Autore: Dott. Pietro Brignardello
Pubblicato:
Editor: Marta Buonomano

Quali sono i vantaggi della chirurgia percutanea nella cura delle patologie che colpiscono la colonna? Risponde il Dott. Pietro Brignardello, esperto in Neurochirurgia a Roma

Chirurgia percutanea e chirurgia mininvasiva: qual è la differenza?

La chirurgia percutanea è una chirurgia che si svolge totalmente per via percutanea, vale a dire senza la necessità di eseguire un'incisione o servendosi di un'incisione piccolissima; la chirurgia mininvasiva è invece una tecnica che necessita sempre di un'incisione chirurgica, sebbene le sue dimensioni siano ridotte. Oltre a queste due tecniche esiste anche la cosiddetta chirurgia open, cioè “a cielo aperto”, che corrisponde alla chirurgia tradizionale e prevede un’incisione di importanti dimensioni.
La differenza tra queste chirurgie si trova nella loro differente invasività.

Quando è indicata la chirurgia percutanea?

       Posizionamento del trocar in corrispondenza del punto
                                 di inserimento di una vite

La tecnica percutanea si utilizza prevalentemente negli interventi di stabilizzazione vertebrale, cioè in tutti quei casi in cui, per determinate patologie come fratture, spondilolistesi e discopatie, è necessario stabilizzare la colonna, vale a dire inserire delle viti con delle barre che bloccano le vertebre fra di loro.
I vantaggi della chirurgia percutanea sono:

  • Perdita di sangue assente (o ridotta al minimo)
  • Possibilità di non scollare la muscolatura
  • Assenza di traumatismi
  • Minor dolore postoperatorio
  • Tempi di recupero più rapidi
  • Minor rischio di complicanze (data l’assenza di una ferita di grandi dimensioni, è possibile eliminare eventuali complicanze quali infezioni o deiscenza della ferita)

Quali patologie possono essere trattate con la chirurgia percutanea?

Principalmente la discopatia lombare.
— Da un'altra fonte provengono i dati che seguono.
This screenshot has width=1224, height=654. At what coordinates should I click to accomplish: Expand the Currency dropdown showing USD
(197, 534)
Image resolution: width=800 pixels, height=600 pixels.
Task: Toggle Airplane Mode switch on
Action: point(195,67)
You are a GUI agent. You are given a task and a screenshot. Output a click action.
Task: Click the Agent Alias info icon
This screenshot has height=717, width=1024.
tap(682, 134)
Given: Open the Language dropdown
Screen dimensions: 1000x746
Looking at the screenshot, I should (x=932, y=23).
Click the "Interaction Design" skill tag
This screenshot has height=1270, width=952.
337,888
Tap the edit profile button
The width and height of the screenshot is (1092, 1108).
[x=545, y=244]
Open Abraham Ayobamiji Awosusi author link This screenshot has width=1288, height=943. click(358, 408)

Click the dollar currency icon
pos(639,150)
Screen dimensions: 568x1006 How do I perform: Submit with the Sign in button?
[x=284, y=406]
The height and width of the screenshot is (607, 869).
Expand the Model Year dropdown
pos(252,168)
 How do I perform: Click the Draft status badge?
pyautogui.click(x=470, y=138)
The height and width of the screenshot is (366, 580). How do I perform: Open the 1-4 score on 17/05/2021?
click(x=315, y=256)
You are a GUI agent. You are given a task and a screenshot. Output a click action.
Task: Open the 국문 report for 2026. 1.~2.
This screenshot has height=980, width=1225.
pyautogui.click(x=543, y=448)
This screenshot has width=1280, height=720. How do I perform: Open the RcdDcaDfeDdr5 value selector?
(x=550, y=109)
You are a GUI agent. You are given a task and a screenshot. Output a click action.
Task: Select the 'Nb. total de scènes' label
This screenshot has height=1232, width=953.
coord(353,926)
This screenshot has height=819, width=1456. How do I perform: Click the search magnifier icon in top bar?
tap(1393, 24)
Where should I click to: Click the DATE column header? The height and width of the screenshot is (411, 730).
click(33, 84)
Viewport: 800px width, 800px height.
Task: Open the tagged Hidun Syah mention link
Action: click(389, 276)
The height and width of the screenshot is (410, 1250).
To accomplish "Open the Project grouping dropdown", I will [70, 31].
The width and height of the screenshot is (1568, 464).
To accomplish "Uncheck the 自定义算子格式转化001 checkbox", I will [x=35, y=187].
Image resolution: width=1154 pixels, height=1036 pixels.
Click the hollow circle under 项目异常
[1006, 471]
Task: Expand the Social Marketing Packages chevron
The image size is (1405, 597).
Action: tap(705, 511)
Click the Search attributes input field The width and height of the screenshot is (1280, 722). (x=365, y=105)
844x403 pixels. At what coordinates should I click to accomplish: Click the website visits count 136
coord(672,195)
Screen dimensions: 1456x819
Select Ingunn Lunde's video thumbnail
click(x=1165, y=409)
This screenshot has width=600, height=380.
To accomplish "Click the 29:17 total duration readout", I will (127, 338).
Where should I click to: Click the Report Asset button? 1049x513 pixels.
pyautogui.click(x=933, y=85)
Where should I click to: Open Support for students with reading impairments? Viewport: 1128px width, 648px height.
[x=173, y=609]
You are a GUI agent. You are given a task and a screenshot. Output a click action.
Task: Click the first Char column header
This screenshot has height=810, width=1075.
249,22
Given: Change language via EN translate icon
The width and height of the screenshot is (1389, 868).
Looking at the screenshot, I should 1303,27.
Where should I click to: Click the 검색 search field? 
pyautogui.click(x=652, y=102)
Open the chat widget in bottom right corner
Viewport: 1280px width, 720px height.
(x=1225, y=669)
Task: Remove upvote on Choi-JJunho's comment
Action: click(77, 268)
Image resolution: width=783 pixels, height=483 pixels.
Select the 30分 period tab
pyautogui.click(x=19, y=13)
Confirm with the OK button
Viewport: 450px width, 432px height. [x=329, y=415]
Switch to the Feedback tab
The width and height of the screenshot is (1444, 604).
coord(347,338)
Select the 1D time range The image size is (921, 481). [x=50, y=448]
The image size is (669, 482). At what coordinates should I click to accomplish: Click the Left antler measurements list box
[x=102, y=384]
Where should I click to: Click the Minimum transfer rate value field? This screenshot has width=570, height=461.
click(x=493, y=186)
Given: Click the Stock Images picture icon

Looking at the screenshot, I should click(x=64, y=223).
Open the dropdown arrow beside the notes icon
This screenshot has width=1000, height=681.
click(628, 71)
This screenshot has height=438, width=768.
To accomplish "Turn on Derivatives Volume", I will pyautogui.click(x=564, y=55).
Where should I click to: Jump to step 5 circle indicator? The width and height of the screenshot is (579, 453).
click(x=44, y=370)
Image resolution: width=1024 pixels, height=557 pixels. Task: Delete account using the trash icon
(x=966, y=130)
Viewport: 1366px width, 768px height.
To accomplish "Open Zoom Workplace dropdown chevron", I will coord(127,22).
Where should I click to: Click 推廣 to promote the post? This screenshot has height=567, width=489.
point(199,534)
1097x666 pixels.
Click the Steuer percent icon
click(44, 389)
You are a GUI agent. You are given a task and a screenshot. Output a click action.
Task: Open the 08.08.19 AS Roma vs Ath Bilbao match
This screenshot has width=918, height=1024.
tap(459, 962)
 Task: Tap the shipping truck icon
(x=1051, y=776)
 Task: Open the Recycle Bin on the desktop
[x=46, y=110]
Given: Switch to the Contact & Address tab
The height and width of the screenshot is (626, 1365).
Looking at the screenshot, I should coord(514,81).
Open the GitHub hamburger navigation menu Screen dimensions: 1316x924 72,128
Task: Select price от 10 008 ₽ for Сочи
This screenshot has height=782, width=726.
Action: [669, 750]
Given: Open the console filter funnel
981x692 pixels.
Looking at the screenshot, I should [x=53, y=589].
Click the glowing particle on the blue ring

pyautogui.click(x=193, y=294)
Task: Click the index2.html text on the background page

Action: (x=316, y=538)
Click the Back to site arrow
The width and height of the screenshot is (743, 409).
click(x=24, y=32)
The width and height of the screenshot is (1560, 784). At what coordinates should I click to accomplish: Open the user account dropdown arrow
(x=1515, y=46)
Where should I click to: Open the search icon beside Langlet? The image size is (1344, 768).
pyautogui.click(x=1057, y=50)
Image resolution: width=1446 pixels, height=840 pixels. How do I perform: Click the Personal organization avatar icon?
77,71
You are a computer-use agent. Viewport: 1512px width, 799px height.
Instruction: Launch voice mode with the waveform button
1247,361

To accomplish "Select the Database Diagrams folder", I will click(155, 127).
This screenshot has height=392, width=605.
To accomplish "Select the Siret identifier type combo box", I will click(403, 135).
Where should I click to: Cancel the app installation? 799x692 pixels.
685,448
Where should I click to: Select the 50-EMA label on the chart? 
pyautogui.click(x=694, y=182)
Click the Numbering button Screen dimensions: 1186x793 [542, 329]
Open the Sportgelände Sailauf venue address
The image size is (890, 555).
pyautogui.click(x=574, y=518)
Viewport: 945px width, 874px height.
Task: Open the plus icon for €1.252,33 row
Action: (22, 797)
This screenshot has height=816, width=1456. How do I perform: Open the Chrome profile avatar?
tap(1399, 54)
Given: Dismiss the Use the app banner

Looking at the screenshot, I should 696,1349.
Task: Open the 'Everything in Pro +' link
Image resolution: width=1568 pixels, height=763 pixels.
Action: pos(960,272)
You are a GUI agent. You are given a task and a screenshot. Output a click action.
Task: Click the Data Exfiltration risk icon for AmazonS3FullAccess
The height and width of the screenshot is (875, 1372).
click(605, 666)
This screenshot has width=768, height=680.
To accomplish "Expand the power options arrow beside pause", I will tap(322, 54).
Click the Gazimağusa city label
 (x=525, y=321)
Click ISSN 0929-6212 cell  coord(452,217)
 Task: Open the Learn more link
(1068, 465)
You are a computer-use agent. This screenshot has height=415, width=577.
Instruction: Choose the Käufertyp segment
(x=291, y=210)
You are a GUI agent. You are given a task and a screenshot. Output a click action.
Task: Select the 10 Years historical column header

Nel caso di pazienti che soffrono di una lombalgia forte ed invalidante causata da un’alterazione del disco intervertebrale e che necessitano di un intervento di stabilizzazione, la tecnica percutanea è certamente la chirurgia d’elezione, in grado di offrire i migliori risultati. Inoltre, è possibile trattare in maniera percutanea le spondilolistesi, alcuni tipi di fratture vertebrali e tutte quelle patologie che necessitano una stabilizzazione senza dover aprire il canale vertebrale.

Come cambierà il trattamento delle patologie vertebrali nei prossimi anni?

Le prospettive future della chirurgia vertebrale, come della chirurgia in generale, sono quelle di sempre minore invasività. Negli ultimi anni la chirurgia vertebrale sta cercando di eseguire interventi, soprattutto di stabilizzazione, sempre meno invasivi e più sicuri per il paziente: attualmente sono già disponibili strumentazioni come la TAC intraoperatoria o un robot che simula l’intervento prima della sua esecuzione che minimizzano al massimo il rischio di mal posizionamento delle viti. Si può quindi affermare che l’obiettivo futuro della chirurgia percutanea è minore invasività e maggior sicurezza degli interventi.